Hyaluronsäure (oder Hyaluronan) wird in Deutschland nicht als Arzneimittel, sondern als ein (vor allem physikalisch wirksames) Medizinprodukt angesehen. In Gelenke injiziert, erhöht sich kurzfristig der Hyaluronsäureanteil der Syno­via, was als Viskosupplementation bezeichnet wird. Arzneimittelähnliche Medizinprodukte können vom Gemeinsamen Bundesausschuss in die Positivliste der verordnungsfähigen Medizinprodukte aufgenommen und ihre Kosten dann auch von den Gesetzlichen Krankenkassen getragen werden. Anders als für Arzneimittel werden die Gründe für Aufnahme oder Ablehnung eines Medizinprodukts nicht veröffentlicht. Hyaluronsäure wurde bisher nicht als verordnungsfähiges Medizinprodukt eingestuft [1]. Ihre Wirksamkeit ist seit vielen Jahren vehement umstritten. Die Befürworter sehen immer wieder vor allem die Notwendigkeit weiterer Studien, die die Wirksamkeit dann schließlich belegen sollen [2].

Die hier vom Orthopäden Dr. med.

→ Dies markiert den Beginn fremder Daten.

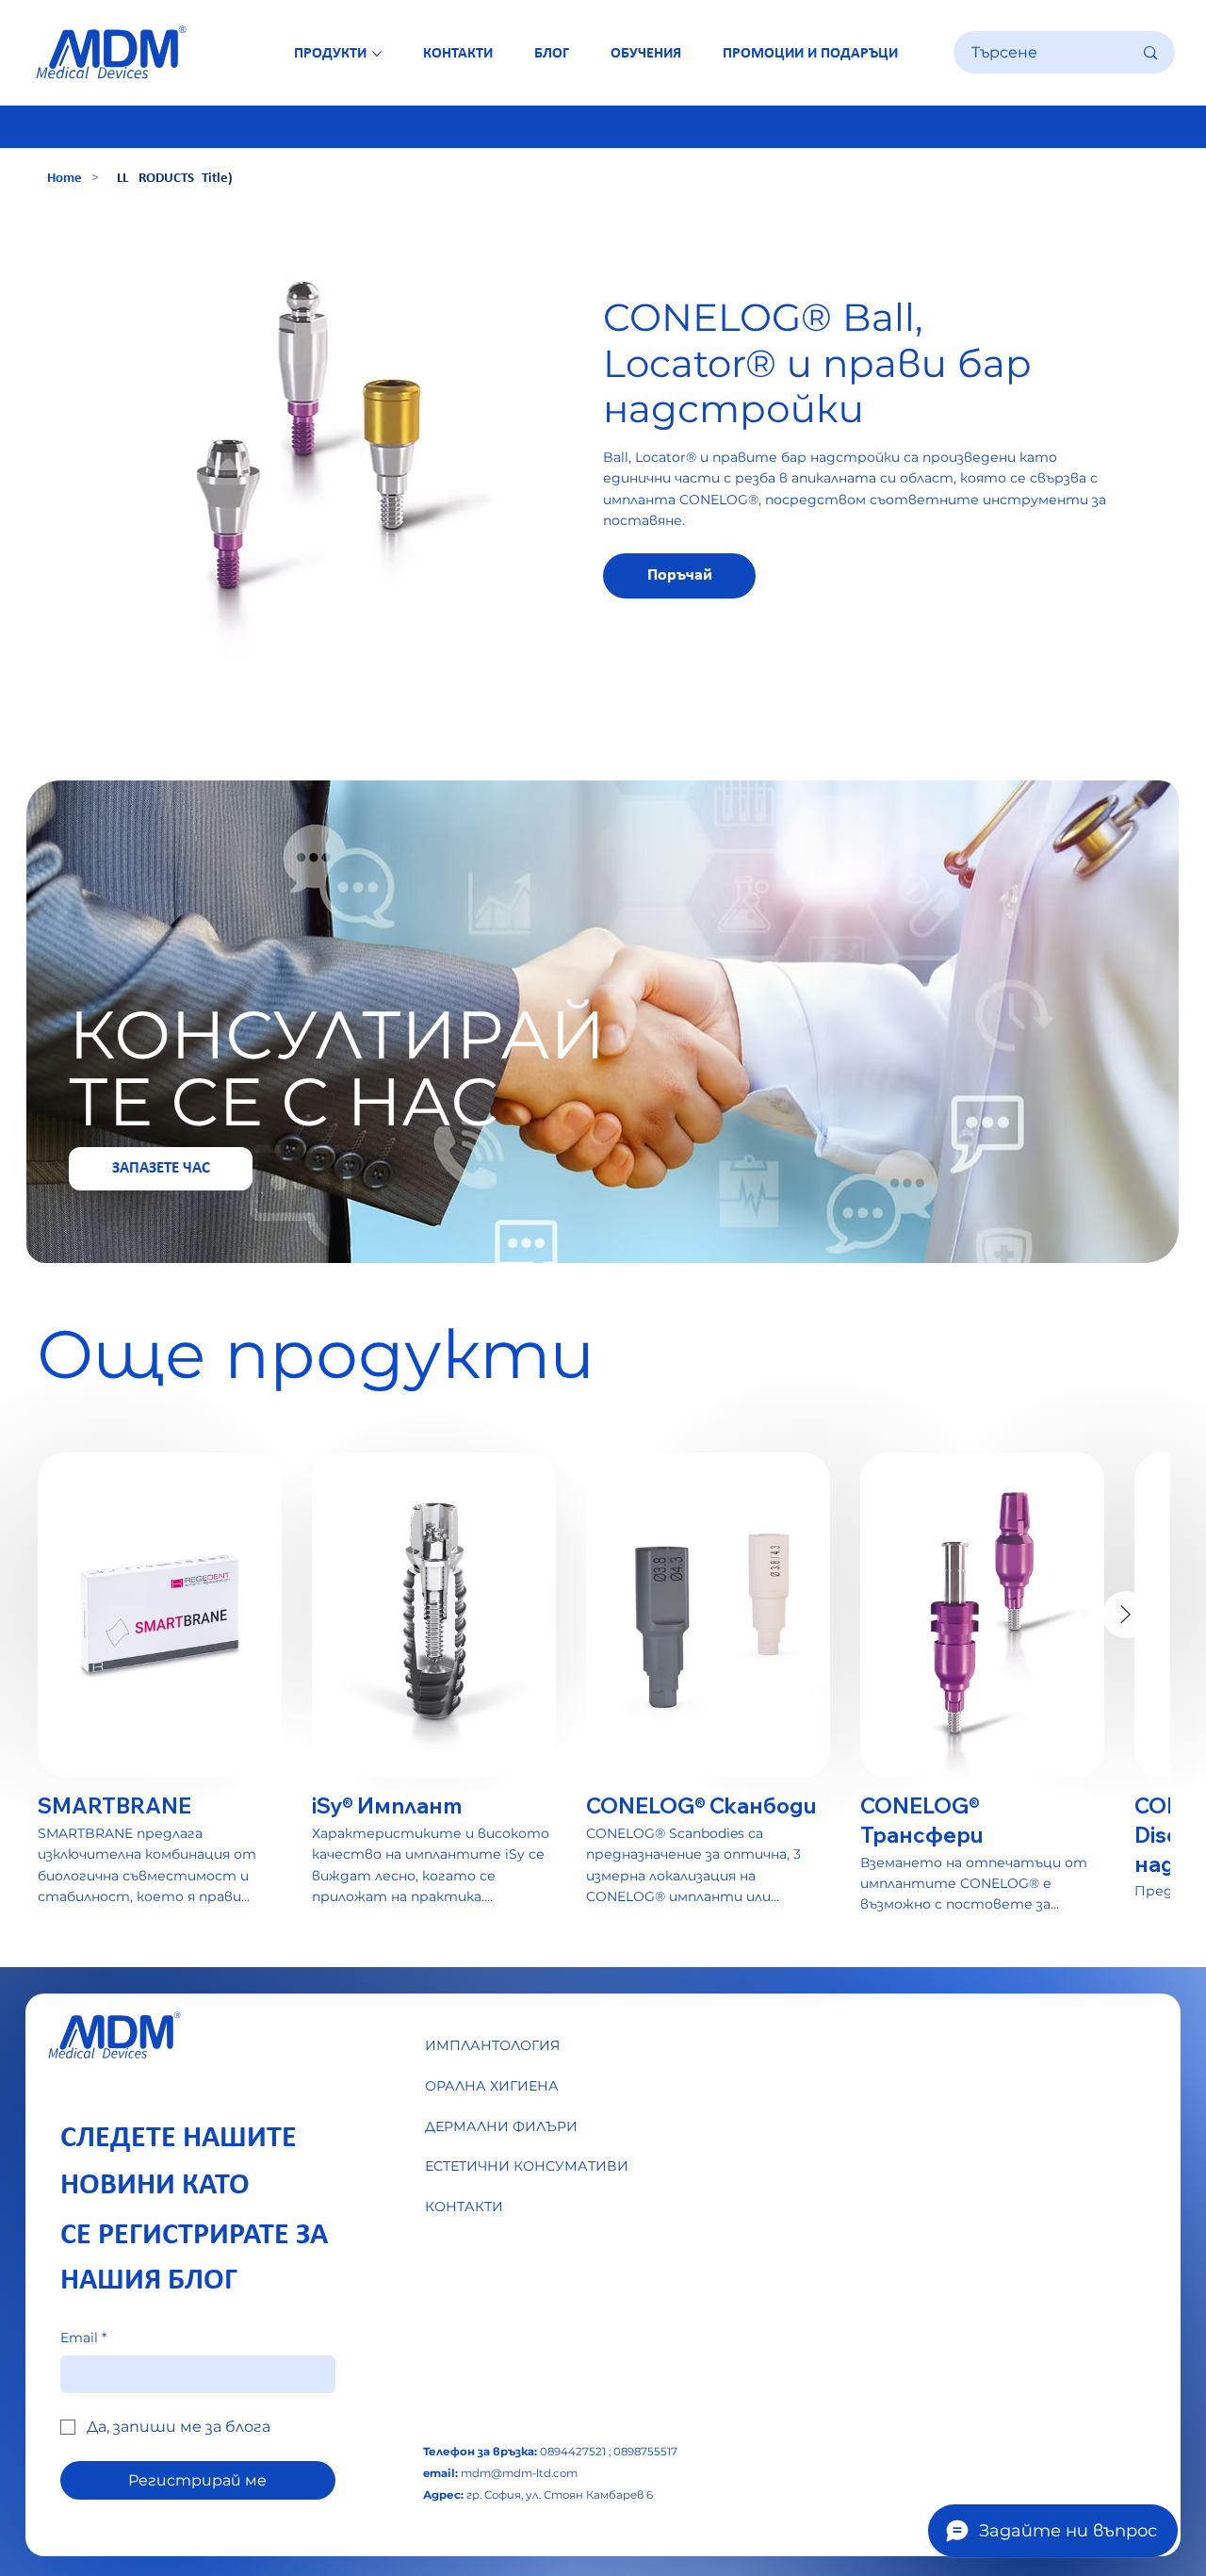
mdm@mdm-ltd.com (519, 2473)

A. Schütz und der Chemikerin Frau Dr. P. Dobner, einer Führungskraft der Herstellerfirma von Hyaluronsäurepräparaten, TRB Chemedica, vorgelegte Studie erhebt den Anspruch, die Wirksamkeit von Hyaluronsäureinjektionen im Rahmen der Hand­gelenksarthroskopie erbracht zu haben. Sind die Daten überzeugend?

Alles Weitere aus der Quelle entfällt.